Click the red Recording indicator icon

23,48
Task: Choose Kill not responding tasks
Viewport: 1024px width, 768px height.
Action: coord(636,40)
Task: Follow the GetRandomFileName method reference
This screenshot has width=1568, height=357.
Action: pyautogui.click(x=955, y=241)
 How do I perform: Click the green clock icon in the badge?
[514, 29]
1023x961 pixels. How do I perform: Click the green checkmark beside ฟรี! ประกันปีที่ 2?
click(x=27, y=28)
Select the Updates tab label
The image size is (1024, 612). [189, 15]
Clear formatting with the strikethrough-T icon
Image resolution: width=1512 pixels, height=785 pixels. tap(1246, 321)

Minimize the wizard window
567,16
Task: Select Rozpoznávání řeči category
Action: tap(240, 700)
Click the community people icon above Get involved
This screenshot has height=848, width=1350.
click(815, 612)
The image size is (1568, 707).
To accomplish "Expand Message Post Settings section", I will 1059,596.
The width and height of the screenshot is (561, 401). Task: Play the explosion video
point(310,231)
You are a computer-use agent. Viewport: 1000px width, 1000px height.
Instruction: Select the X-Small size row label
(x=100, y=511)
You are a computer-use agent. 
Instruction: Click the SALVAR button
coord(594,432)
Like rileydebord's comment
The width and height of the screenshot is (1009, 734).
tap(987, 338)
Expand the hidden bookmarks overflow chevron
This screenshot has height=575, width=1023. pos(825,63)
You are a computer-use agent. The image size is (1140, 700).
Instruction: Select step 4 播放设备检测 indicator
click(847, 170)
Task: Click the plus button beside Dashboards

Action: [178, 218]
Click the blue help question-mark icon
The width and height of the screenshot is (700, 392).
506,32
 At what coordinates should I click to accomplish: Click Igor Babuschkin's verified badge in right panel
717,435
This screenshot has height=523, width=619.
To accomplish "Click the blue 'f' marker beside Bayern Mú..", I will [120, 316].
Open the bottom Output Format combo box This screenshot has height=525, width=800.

=====

▶ TASK PROMPT:
Return the full material exactly.

▶ SOLUTION TO THIS PROBLEM:
Click the red Recording indicator icon

23,48
Task: Choose Kill not responding tasks
Viewport: 1024px width, 768px height.
Action: coord(636,40)
Task: Follow the GetRandomFileName method reference
This screenshot has width=1568, height=357.
Action: pyautogui.click(x=955, y=241)
 How do I perform: Click the green clock icon in the badge?
[514, 29]
1023x961 pixels. How do I perform: Click the green checkmark beside ฟรี! ประกันปีที่ 2?
click(x=27, y=28)
Select the Updates tab label
The image size is (1024, 612). [189, 15]
Clear formatting with the strikethrough-T icon
Image resolution: width=1512 pixels, height=785 pixels. tap(1246, 321)

Minimize the wizard window
567,16
Task: Select Rozpoznávání řeči category
Action: tap(240, 700)
Click the community people icon above Get involved
This screenshot has height=848, width=1350.
click(815, 612)
The image size is (1568, 707).
To accomplish "Expand Message Post Settings section", I will 1059,596.
The width and height of the screenshot is (561, 401). Task: Play the explosion video
point(310,231)
You are a computer-use agent. Viewport: 1000px width, 1000px height.
Instruction: Select the X-Small size row label
(x=100, y=511)
You are a computer-use agent. 
Instruction: Click the SALVAR button
coord(594,432)
Like rileydebord's comment
The width and height of the screenshot is (1009, 734).
tap(987, 338)
Expand the hidden bookmarks overflow chevron
This screenshot has height=575, width=1023. pos(825,63)
You are a computer-use agent. The image size is (1140, 700).
Instruction: Select step 4 播放设备检测 indicator
click(847, 170)
Task: Click the plus button beside Dashboards

Action: [178, 218]
Click the blue help question-mark icon
The width and height of the screenshot is (700, 392).
506,32
 At what coordinates should I click to accomplish: Click Igor Babuschkin's verified badge in right panel
717,435
This screenshot has height=523, width=619.
To accomplish "Click the blue 'f' marker beside Bayern Mú..", I will [120, 316].
Open the bottom Output Format combo box This screenshot has height=525, width=800.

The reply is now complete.